Another passenger (yep it’s still going) cut his foot while beach swimming on an ocean rock and as a consequence of his rejecting immediate medical attention, he developed a serious blood infection. And finally, another passenger decided to take out his scooter for a morning spin (while drunk) and he drove into wall, badly injuring his foot. Seeing the alarming medical bills the other passengers incurred, he also rejected medical attention, deciding sleep off his serious foot injury causing blood to be spilt all over his sheets. Mmm yum.


Sleeping off a toe injury.

So I’m kinda glad I missed a plane, received a Turkish beating and watched a bad movie. Sure beats burning your neck, dislocating your shoulder, splitting your lip, injuring your foot and displaying flamboyant and misspelled tattoos. Yep, I’m lucky.

I’m not really a fan of raves but I really enjoyed the Full Moon Party, if only to hear the pick up lines heard around the beach. If you’re going to shove 10,000 drunken backpackers together, you’re guaranteed some text book sleaze and damn, was it funny. I saw two Australian guys stopping girls on the beach asking them if they wanted to see them perform a back flip, proposing that one would flip off the other’s back. The girls would reply yes, to which the guys would say “well only if you fuck me first!” Horrified (but sometimes laughing), the girls would walk off only to have the Australian guys make the same to proposition the next passing girl.

On the beach I met three Dutch girls looking for their friend, Susie. After a short description I told them I hadn’t seen her. There was also an American guy in the nearby surf who assured us he hadn’t seen her either. Suddenly the surf receded, only to reveal Susie on her knees servicing him. As the surf rolled back up to his waist, the guy went bright red and again Susie disappeared. Oh, Susie! Don’t you know about the tides – you would have got away with it if it wasn’t for the pull of the moon! It’s actually remarkable how Susie could hold her breath and stay on her knees in the surf… Susie sure was talented!
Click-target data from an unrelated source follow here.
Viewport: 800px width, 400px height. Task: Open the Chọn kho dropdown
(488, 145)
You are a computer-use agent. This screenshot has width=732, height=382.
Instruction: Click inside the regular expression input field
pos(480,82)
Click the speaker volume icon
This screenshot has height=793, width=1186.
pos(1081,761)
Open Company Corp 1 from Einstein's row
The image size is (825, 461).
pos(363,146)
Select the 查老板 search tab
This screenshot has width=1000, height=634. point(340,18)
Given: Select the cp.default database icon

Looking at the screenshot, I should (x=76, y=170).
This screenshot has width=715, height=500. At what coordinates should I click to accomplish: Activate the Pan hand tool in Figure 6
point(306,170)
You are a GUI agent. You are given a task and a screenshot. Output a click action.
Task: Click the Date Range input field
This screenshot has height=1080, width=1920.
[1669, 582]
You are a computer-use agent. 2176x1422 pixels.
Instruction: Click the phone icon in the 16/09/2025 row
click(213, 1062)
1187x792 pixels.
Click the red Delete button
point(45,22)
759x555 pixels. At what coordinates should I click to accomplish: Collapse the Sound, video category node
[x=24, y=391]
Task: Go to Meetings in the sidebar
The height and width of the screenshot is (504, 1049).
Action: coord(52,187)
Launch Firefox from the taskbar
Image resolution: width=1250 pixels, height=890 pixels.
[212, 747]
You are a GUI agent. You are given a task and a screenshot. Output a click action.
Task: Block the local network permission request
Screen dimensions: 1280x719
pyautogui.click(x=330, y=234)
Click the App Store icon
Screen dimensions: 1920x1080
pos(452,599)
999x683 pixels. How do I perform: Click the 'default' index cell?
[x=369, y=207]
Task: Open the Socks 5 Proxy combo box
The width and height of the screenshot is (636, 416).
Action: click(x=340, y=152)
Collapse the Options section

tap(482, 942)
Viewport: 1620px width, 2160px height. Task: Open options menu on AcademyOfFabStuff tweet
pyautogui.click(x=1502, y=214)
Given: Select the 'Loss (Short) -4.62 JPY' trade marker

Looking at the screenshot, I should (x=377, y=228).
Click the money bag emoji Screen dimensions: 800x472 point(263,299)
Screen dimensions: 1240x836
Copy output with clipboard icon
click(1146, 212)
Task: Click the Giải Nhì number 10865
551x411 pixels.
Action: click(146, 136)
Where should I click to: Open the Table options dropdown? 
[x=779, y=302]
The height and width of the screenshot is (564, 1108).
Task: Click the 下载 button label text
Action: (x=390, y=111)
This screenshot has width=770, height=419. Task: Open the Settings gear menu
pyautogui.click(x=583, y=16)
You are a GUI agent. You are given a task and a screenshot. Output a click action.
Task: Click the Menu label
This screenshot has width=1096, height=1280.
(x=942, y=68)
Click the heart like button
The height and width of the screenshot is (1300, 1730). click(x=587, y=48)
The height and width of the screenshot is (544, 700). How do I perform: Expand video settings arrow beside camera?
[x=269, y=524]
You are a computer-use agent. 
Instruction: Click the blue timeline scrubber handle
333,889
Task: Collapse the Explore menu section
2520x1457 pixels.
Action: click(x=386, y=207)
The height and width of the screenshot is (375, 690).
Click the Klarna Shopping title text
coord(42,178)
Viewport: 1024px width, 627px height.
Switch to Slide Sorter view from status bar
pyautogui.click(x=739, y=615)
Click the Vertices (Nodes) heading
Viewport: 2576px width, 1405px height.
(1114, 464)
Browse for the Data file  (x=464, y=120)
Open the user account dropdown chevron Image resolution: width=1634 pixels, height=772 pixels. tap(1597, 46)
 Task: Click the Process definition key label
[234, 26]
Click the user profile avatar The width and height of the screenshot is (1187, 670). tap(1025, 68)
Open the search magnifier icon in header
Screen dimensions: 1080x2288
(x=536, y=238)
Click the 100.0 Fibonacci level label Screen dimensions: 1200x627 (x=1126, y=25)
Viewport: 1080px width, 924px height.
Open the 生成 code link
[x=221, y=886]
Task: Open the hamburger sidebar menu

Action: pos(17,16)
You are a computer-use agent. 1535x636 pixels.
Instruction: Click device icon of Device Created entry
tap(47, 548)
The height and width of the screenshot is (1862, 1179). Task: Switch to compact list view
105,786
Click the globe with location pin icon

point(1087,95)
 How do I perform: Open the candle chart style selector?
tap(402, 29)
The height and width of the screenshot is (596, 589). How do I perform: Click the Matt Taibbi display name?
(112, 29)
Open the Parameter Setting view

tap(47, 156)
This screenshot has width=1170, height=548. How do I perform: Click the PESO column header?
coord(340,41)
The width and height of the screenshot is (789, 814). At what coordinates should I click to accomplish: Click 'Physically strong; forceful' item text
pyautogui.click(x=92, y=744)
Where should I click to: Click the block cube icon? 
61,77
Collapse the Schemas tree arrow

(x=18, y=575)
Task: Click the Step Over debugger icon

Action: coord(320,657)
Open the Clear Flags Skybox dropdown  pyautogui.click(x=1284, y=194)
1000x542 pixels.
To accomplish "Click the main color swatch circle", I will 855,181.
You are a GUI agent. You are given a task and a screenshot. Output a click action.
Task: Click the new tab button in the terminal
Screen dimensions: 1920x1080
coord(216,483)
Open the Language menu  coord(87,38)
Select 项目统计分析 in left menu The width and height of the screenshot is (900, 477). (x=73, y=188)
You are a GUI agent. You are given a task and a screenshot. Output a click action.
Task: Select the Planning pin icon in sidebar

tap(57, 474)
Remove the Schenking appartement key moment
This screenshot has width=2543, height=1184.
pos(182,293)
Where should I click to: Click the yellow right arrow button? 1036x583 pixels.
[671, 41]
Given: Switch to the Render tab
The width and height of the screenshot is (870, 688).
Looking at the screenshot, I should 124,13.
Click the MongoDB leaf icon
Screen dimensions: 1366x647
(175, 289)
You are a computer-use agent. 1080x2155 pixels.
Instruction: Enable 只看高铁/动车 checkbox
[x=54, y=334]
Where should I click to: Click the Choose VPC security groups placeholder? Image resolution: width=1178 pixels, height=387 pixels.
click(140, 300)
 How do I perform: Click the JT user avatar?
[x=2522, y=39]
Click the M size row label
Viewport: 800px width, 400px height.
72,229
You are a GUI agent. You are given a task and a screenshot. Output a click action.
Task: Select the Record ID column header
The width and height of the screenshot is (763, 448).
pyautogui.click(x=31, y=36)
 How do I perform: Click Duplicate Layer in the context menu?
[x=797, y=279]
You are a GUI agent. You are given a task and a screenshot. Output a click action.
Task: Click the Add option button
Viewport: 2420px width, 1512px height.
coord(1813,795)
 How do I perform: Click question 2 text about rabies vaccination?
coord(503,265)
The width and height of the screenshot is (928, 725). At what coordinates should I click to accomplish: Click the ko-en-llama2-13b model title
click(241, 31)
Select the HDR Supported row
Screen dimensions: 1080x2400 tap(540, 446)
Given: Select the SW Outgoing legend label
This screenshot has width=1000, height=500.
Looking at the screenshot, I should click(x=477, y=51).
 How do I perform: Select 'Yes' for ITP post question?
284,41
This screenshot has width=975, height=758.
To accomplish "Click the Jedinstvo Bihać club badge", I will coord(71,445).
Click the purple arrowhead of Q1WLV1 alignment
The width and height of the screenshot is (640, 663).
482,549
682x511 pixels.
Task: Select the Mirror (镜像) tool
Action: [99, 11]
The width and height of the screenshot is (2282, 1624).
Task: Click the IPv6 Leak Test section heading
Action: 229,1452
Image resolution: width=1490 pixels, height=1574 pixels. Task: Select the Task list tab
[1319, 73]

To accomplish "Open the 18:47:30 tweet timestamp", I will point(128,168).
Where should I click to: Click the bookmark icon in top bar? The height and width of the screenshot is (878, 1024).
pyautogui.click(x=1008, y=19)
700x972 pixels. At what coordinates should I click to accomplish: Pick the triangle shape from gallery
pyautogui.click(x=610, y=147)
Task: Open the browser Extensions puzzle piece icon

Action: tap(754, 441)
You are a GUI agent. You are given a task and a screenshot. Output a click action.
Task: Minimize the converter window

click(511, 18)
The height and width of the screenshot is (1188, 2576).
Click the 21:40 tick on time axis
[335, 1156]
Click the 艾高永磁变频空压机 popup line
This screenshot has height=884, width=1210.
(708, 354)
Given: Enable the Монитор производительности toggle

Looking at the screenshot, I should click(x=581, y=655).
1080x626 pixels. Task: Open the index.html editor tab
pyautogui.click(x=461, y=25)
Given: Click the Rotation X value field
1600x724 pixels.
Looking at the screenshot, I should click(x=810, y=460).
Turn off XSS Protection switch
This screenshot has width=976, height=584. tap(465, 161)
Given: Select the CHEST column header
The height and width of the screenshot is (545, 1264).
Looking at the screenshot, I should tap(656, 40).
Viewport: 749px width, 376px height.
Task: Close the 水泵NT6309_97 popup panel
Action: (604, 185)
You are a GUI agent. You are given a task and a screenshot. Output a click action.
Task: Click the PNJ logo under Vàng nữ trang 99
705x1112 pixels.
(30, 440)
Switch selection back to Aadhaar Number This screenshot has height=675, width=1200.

There’s also a darker side of all the full moon party… I met a girl who said that she was sitting on the beach when a seemingly polite Australian bloke (there’s a theme developing here) sat down next to her. Only seconds into a conversation he pinned her to the ground and started to undo his belt buckle. She quickly kneed him in the groin just as a policeman appeared, who accused her of assault. Luckly a ladyboy saw the whole event and told the policeman the full story. Phew.

Yes, so I finally had some luck in not getting injured and I enjoyed the Full Moon Party! I’ll be keen to go back but I’ll be wary of flaming ropes, flamboyant dogs and back flipping Australians!

Oh, and I wasn’t the Australian mentioned in both of these stories.